The order was handed down by U.S. District Judge Vince Chhabria, granting a request by Bayer to separate the issues in the case of Edwin Hardeman. The order will apply to Hardeman’s bellwether trial, scheduled for Feb. 25, and two other bellwethers scheduled for later this year. These will be the first cases to be heard among about 620 pending in the multidistrict litigation.
The two-phase system will bar Hardeman’s attorneys from including evidence in the first phase that Monsanto attempted to influence regulators and manipulated public opinion about the chemical glyphosate in its popular herbicide Roundup. Instead, it will focus on whether glyphosate caused the plaintiff’s cancer. If the jury finds that glyphosate is, in fact, the cause of the plaintiff’s cancer, then the trial will proceed to the second phase, during which Hardeman’s attorneys will be allowed to include evidence of the company’s misconduct.
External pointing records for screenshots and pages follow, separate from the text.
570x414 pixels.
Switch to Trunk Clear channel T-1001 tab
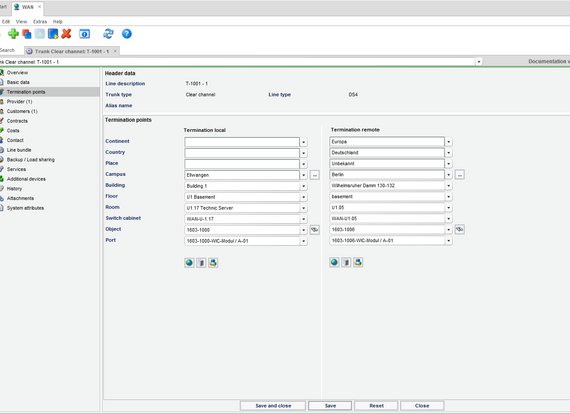[x=72, y=51]
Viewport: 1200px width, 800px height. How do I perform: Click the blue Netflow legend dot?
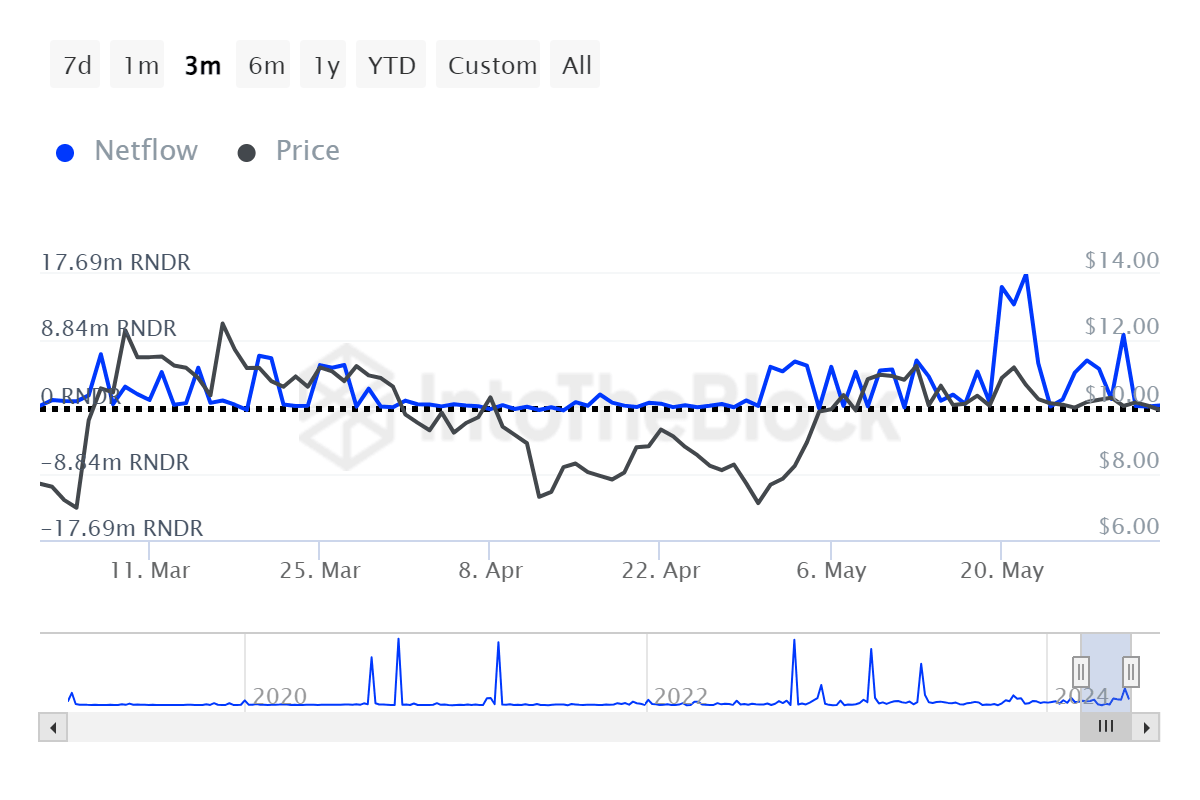65,153
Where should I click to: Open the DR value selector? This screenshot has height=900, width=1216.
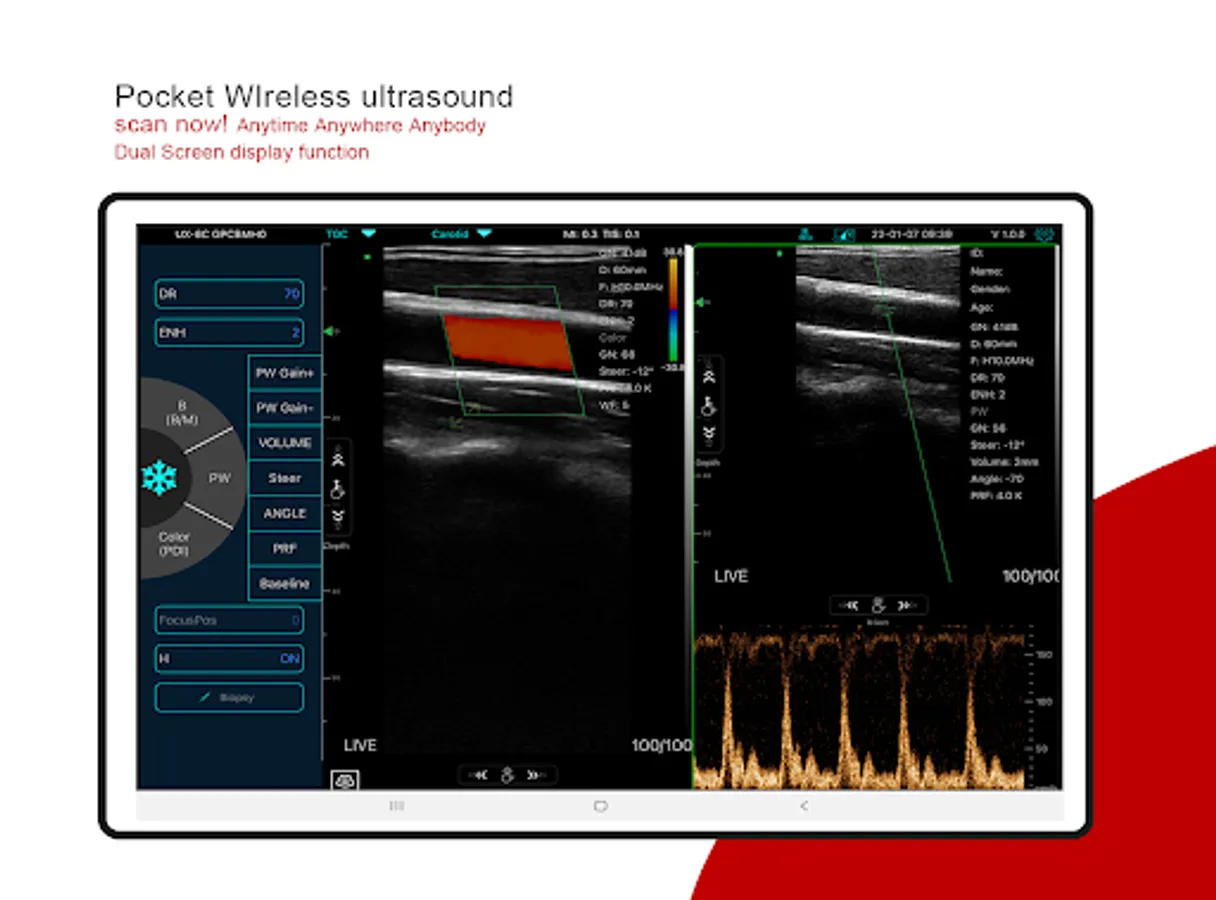point(229,294)
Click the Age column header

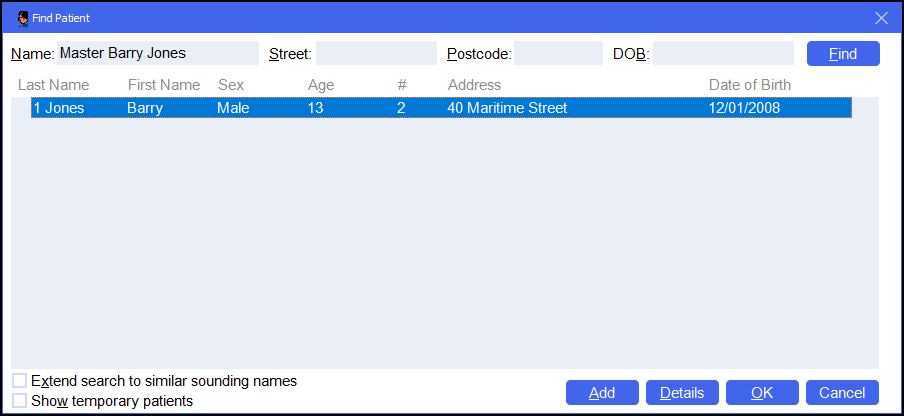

Hardeman’s attorneys fought against this approach, arguing that documents showing the company’s misconduct were key in the landmark trial last August during which a California state jury awarded a school groundskeeper $289 million after finding his exposure to Roundup contributed to his non-Hodgkin lymphoma diagnosis. The award was later reduced to $78 million and is under appeal.
The Environmental Protection Agency hasn’t listed glyphosate as a cancer causing agent, but the World Health Organization’s International Agency for Research on Cancer (IARC) in 2015 listed glyphosate as a probable carcinogen.